**Aim**
Which lines in the entries below contain the string "document"? Extract each one in full, treating uppercase and lowercase as different.

[Entries on target coordinates]
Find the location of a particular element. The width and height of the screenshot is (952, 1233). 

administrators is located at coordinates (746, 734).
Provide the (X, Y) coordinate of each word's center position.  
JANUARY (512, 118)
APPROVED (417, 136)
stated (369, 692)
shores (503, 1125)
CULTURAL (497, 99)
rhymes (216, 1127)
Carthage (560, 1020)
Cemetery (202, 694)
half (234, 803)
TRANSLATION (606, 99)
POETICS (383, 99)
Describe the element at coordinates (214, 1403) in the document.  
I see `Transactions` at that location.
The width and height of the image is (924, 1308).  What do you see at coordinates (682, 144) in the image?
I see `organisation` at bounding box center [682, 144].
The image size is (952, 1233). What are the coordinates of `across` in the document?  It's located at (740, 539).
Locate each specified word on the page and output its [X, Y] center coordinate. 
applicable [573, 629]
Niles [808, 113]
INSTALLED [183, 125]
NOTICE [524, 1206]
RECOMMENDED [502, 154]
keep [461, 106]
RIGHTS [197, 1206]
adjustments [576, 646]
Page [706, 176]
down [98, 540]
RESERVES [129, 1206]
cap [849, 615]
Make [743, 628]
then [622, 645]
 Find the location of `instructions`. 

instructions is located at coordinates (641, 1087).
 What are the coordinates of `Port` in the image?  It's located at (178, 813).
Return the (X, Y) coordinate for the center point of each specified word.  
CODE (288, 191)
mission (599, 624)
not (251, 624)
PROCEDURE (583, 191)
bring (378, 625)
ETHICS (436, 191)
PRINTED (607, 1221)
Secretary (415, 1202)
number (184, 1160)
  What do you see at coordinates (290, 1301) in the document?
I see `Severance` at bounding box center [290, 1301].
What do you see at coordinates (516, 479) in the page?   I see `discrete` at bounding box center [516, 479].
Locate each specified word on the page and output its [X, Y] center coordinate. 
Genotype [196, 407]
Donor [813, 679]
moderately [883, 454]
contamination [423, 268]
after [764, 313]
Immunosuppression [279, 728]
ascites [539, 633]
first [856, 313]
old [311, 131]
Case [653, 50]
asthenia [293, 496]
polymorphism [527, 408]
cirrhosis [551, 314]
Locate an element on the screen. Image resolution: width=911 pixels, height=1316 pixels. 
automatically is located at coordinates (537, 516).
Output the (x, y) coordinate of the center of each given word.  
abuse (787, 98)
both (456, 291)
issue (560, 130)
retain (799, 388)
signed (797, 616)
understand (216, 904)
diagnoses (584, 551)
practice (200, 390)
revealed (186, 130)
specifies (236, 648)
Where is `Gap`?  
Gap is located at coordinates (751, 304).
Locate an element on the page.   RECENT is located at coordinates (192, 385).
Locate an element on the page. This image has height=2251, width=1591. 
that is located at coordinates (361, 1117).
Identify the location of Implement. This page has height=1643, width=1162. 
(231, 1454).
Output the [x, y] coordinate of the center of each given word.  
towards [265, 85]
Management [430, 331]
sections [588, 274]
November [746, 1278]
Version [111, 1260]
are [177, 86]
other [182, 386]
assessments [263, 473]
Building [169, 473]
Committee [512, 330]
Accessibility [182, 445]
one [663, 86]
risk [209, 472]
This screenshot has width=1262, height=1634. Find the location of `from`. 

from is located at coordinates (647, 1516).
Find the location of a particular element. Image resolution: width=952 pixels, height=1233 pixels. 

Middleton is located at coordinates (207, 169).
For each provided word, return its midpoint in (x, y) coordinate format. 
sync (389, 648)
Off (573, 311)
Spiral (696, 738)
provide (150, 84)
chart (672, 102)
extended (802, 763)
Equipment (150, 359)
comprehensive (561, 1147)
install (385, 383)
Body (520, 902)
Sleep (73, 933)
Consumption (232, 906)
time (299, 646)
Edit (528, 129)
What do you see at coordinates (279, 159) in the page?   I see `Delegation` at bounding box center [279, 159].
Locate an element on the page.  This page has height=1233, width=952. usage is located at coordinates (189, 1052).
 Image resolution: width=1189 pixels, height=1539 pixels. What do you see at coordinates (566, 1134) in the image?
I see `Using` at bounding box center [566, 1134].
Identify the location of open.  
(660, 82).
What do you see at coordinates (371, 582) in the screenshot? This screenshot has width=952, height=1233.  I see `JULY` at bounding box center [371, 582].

**Full answer**
Describe the element at coordinates (214, 1403) in the document.  
The image size is (952, 1233). What are the coordinates of `across` in the document?  It's located at (740, 539).
  What do you see at coordinates (290, 1301) in the document?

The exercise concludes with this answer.